This work addresses the severe performance degradation of large multimodal models (LMMs) under ultra-low-bit quantization (e.g., 2-bit). We first theoretically establish a tight upper bound linking the intrinsic sparsity of attention matrices to compression errors in Query/Key weight quantization. Building on this insight, we propose a data-aware, hierarchical low-rank decomposition framework coupled with cross-layer adaptive bit allocation—a unified compression paradigm compatible with state-of-the-art 2-bit methods such as AQLM and QuIP#. Evaluated on image-language and video-language benchmarks, our approach achieves an average accuracy improvement of 21% over prior 2-bit baselines, significantly enhancing both inference accuracy and efficiency of LMMs at ultra-low bitwidths.

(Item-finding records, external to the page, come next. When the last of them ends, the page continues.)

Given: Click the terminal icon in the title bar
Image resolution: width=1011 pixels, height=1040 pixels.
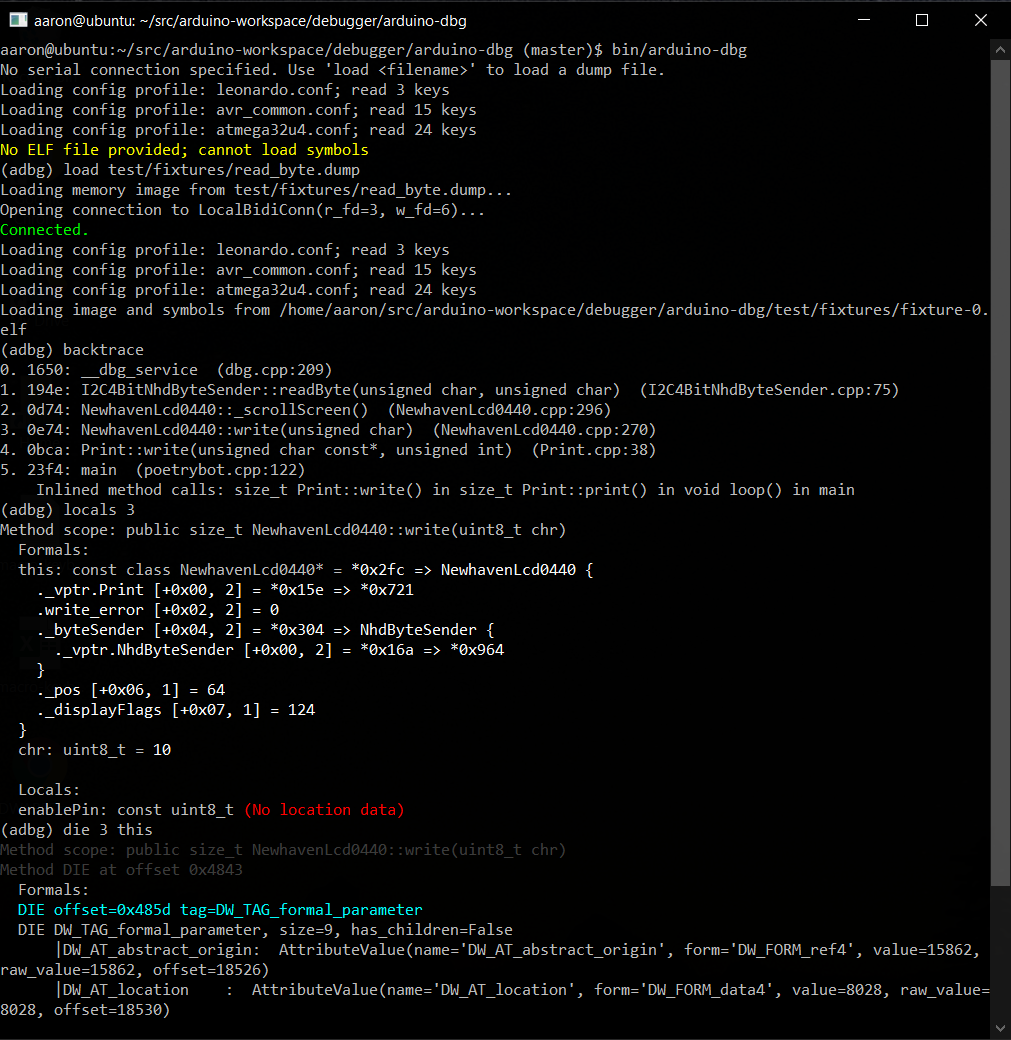Looking at the screenshot, I should pyautogui.click(x=18, y=20).
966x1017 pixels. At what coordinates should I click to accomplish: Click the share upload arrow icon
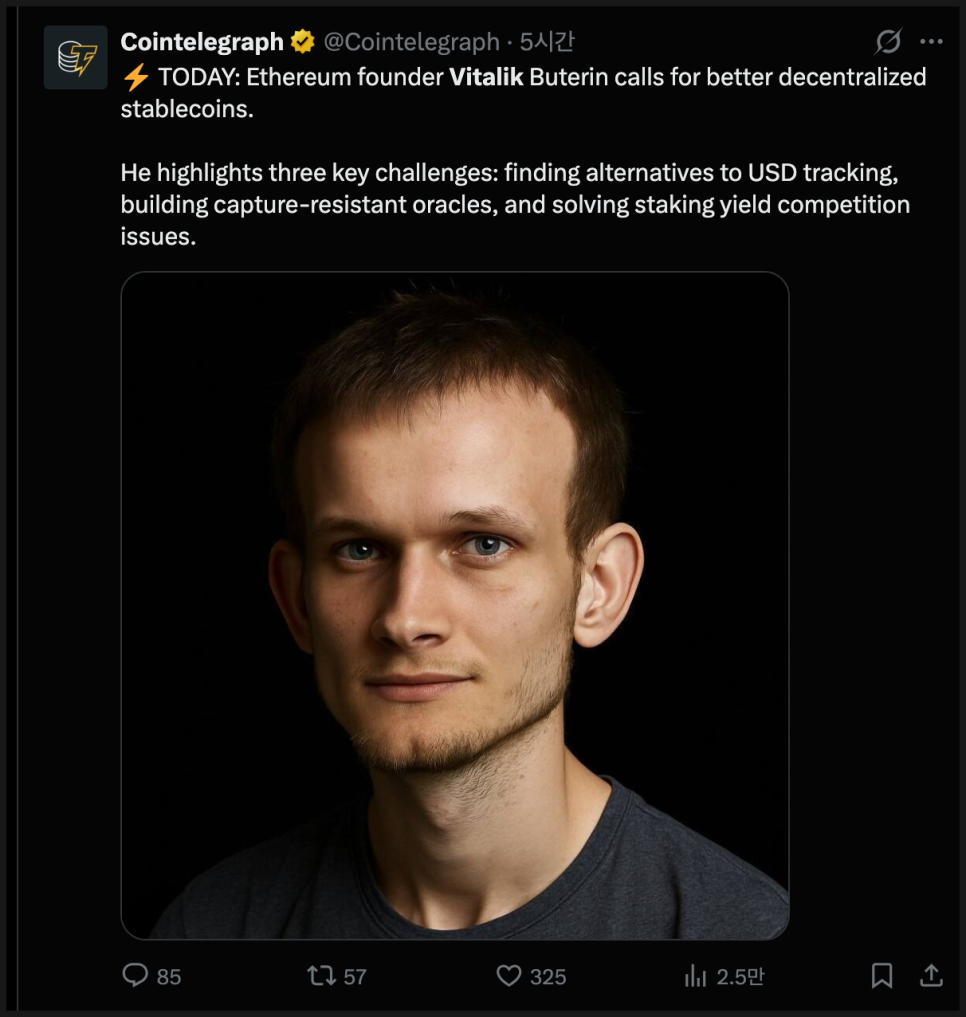tap(931, 975)
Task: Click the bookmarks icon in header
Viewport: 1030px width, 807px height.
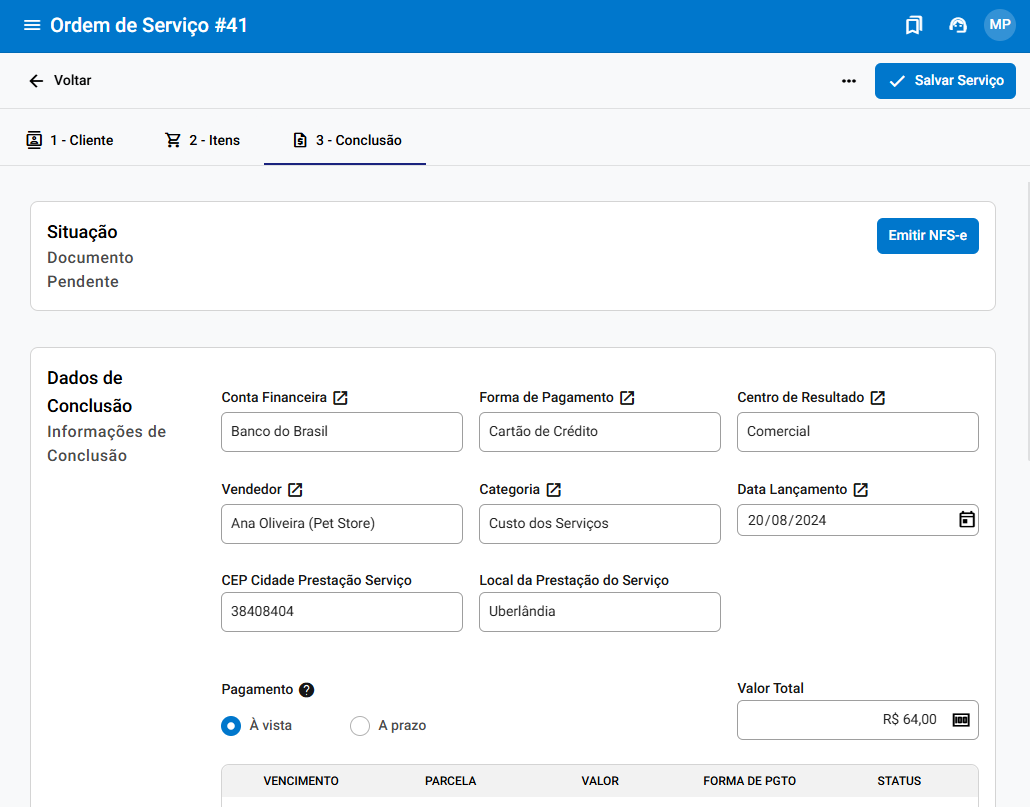Action: (x=913, y=25)
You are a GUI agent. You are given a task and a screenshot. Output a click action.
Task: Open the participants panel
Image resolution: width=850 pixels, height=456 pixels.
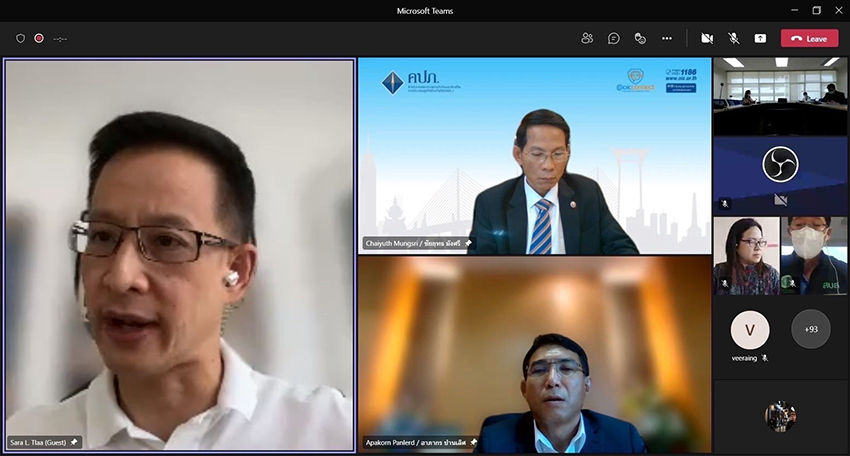pyautogui.click(x=587, y=38)
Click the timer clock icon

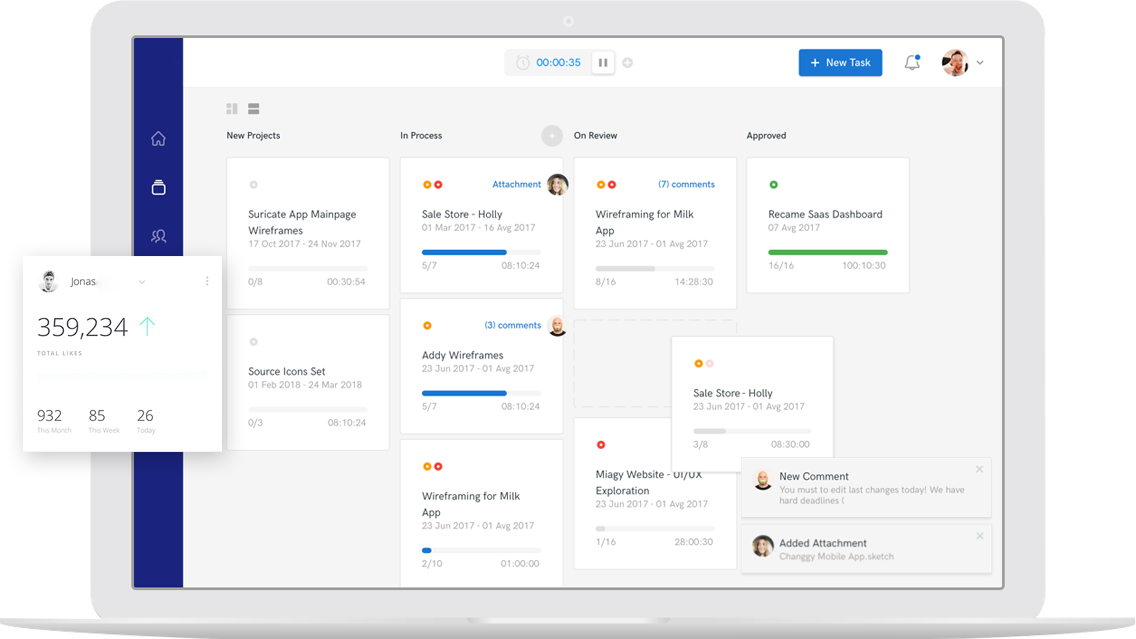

In this work, we propose an extreme compression technique for Large Multimodal Models (LMMs). While previous studies have explored quantization as an efficient post-training compression method for Large Language Models (LLMs), low-bit compression for multimodal models remains under-explored. The redundant nature of inputs in multimodal models results in a highly sparse attention matrix. We theoretically and experimentally demonstrate that the attention matrix's sparsity bounds the compression error of the Query and Key weight matrices. Based on this, we introduce CASP, a model compression technique for LMMs. Our approach performs a data-aware low-rank decomposition on the Query and Key weight matrix, followed by quantization across all layers based on an optimal bit allocation process. CASP is compatible with any quantization technique and enhances state-of-the-art 2-bit quantization methods (AQLM and QuIP#) by an average of 21% on image- and video-language benchmarks.